Friday, March 14, 2008

Admitting the Truth


Behold, thou desirest truth in the inward parts; and in the hidden part thou shalt make me to know wisdom. Psalm 51:6 (King James Version)

Do you want to know one of the things God wishes for, longs for, craves, and yearns after? It is acknowledgement of the very things we try desperately to hide or bury. David’s backdrop for this verse was the confession of sin. 2 Samuel 11 details the great extent to which David went in order to cover up his sin with Bathsheba. But in the end, the truth was acknowledged because that is a prerequisite for relationship with God.
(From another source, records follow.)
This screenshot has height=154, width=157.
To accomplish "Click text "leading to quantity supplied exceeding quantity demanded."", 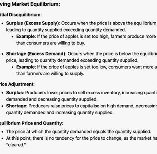I will point(66,30).
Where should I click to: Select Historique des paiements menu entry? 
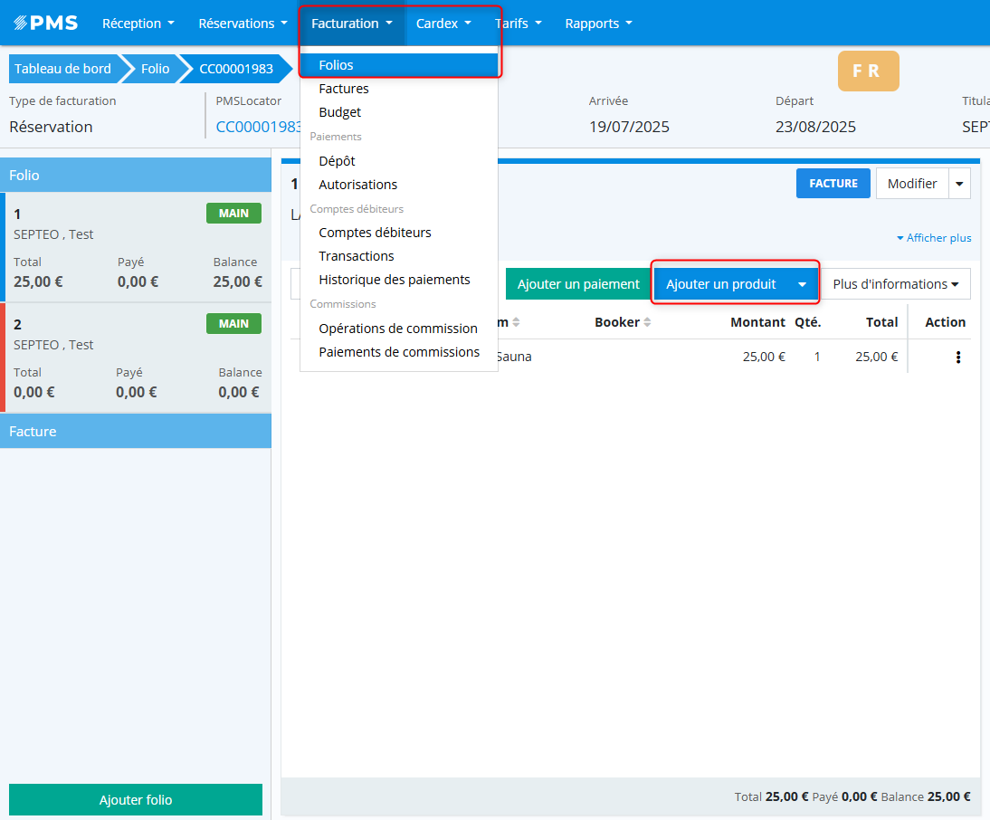coord(394,280)
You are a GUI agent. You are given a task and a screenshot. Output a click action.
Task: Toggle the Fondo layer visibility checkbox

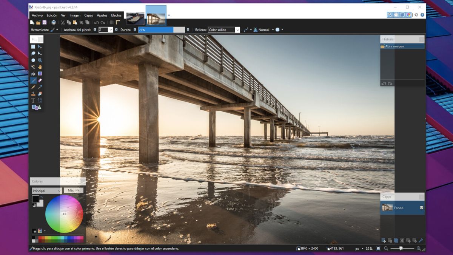click(422, 208)
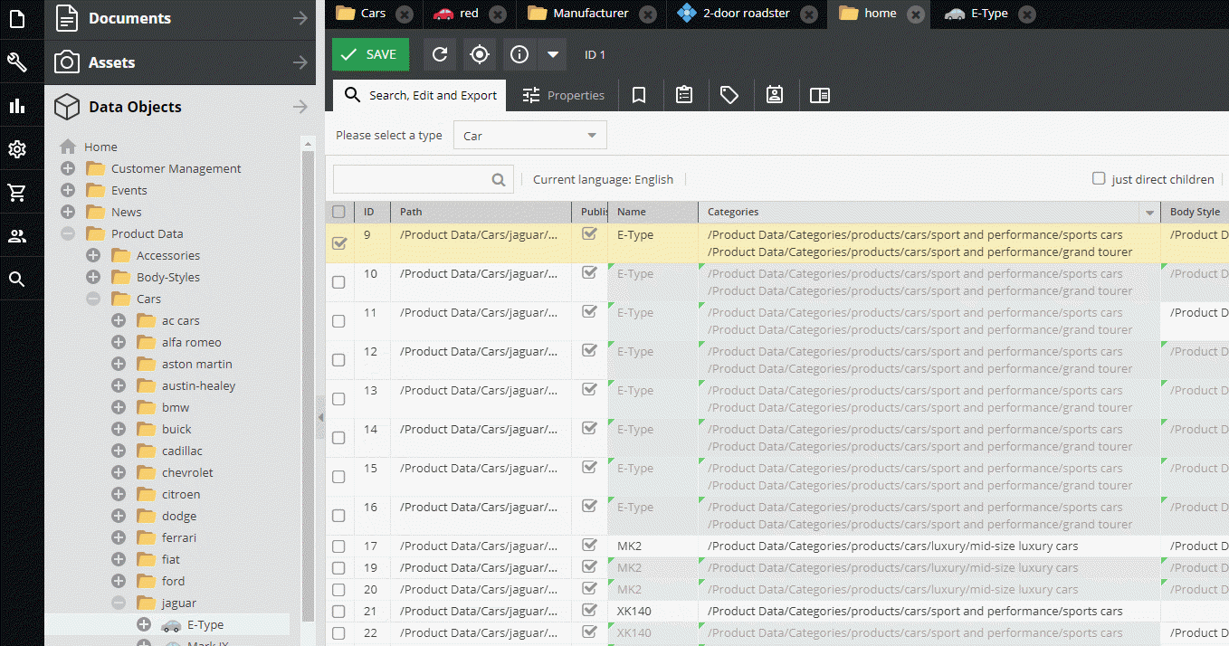Viewport: 1229px width, 646px height.
Task: Open the Properties tab
Action: (563, 95)
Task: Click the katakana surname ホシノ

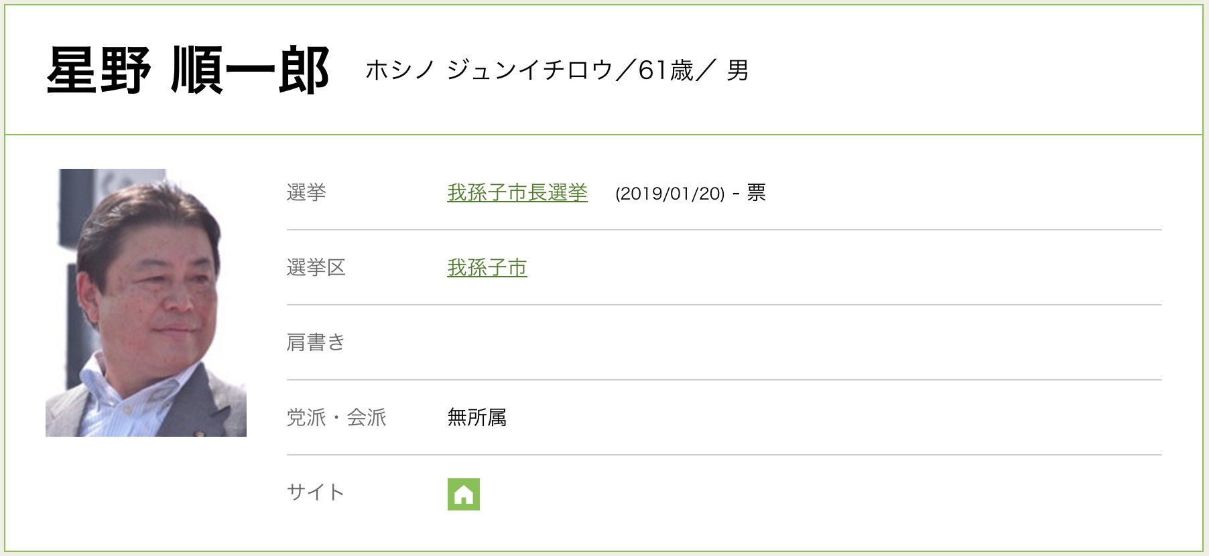Action: [400, 70]
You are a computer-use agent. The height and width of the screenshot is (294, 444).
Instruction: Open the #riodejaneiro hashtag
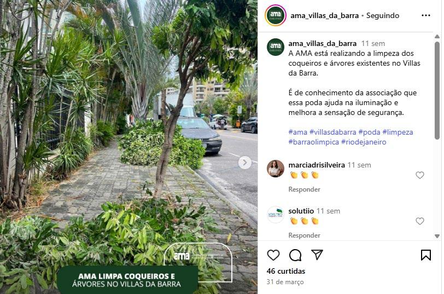pos(364,142)
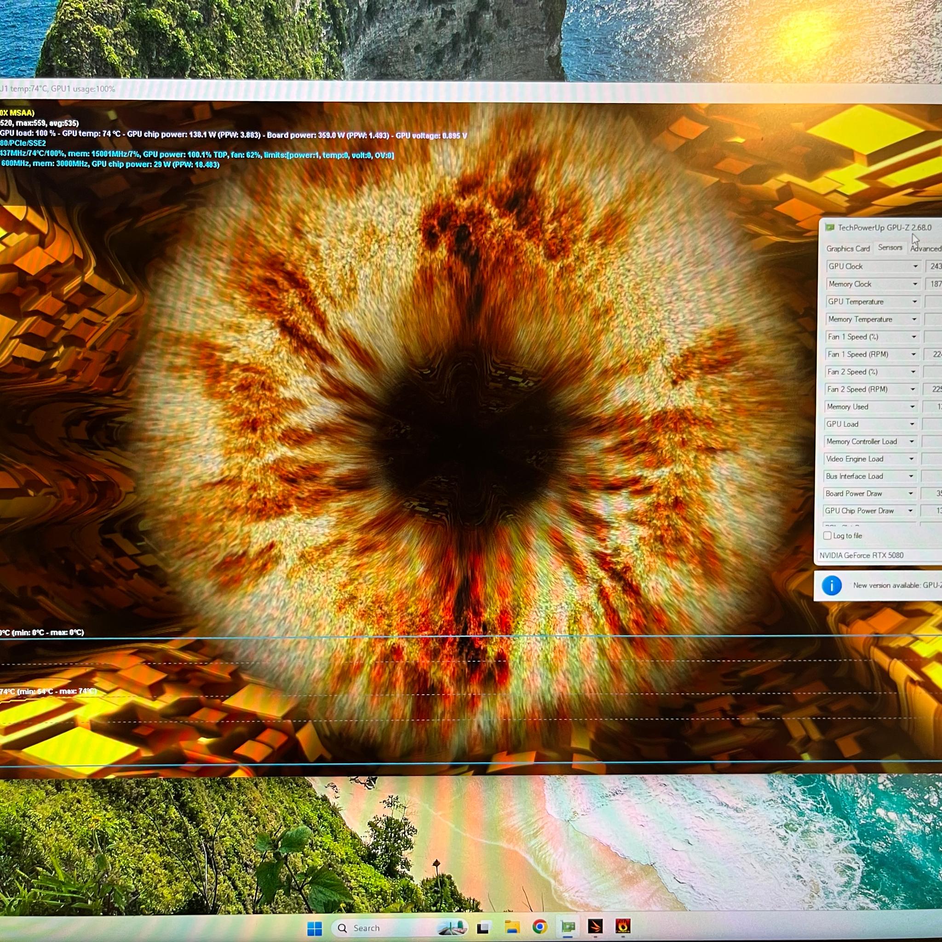Switch to the Graphics Card tab
Viewport: 942px width, 942px height.
(x=848, y=249)
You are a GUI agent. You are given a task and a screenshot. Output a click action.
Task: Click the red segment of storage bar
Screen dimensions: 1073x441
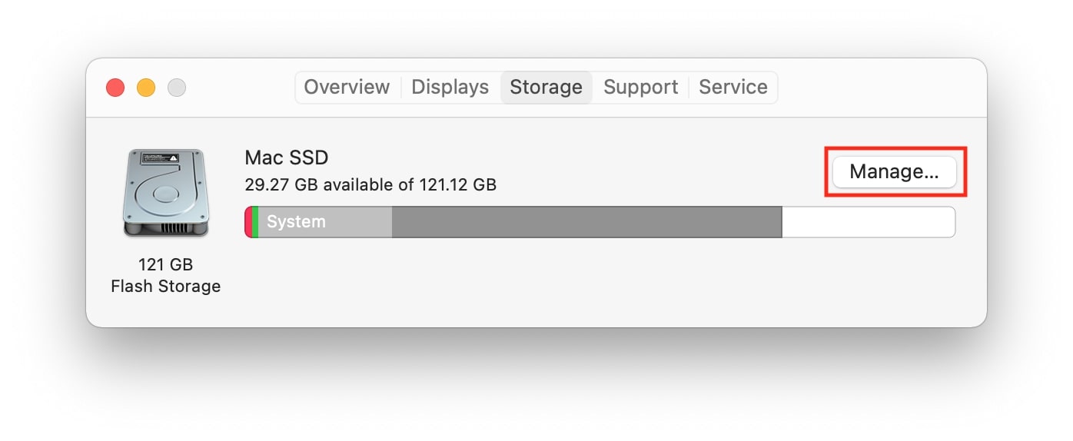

This morning God is not only bringing that point to mind, but He is also letting me know acknowledgement of truth is a prerequisite for many things. Healing comes when I admit to being sick. Filling comes when I admit to being empty. Freedom comes when I admit to having idols. Restoration comes when I admit my brokenness. Comfort comes when I admit to sorrow. Supply comes when I admit my need. Wisdom comes when I admit I do not know what to do. Friendship comes when I admit my loneliness. Strength comes when I admit my weakness. And the admitting is done to God!

For some reason it has taken me decades to learn growth in my Christian life is a daily process and acknowledging the truth about myself and God is a big part of that process. I use to think weaknesses on my part were a disappointment to God. I imagined Him looking over my life, sighing, and urging me to do better. When all the while He was wanting me to have honest, open communication with Him. He has been waiting for me to tell Him about my struggles, my pain, my wanderings, my thoughts, my feelings, and my searching. It is not unwanted news to Him and it comes as no surprise to Him.

He knows that acknowledging truth to Him forces me to admit it to myself. Also, acknowledging truth to Him acknowledges Him as my Source. Every day becomes an opportunity to see and say how much I need Him. There is no restoration, redemption, reform, or renewal without Him. For those of us who expect perfection from ourselves and cringe at the thought of failure, this is a process we must take one step at a time and look to God for the grace to do so. Getting out in the light what has stayed in the dark for so long is the beginning of change. When I am tempted to view my Christian life as always taking one step forward and two steps backwards, God is not seeing it that way. He wants me to know that honesty with Him is NEVER a step backwards. Seeing that for myself is what He wants for me. May I align myself with His view.

Father, I can finally look at You when I speak the truth. With You there is no need to hide, live with shame, or back away. May I freely admit what You already know about me. Amen.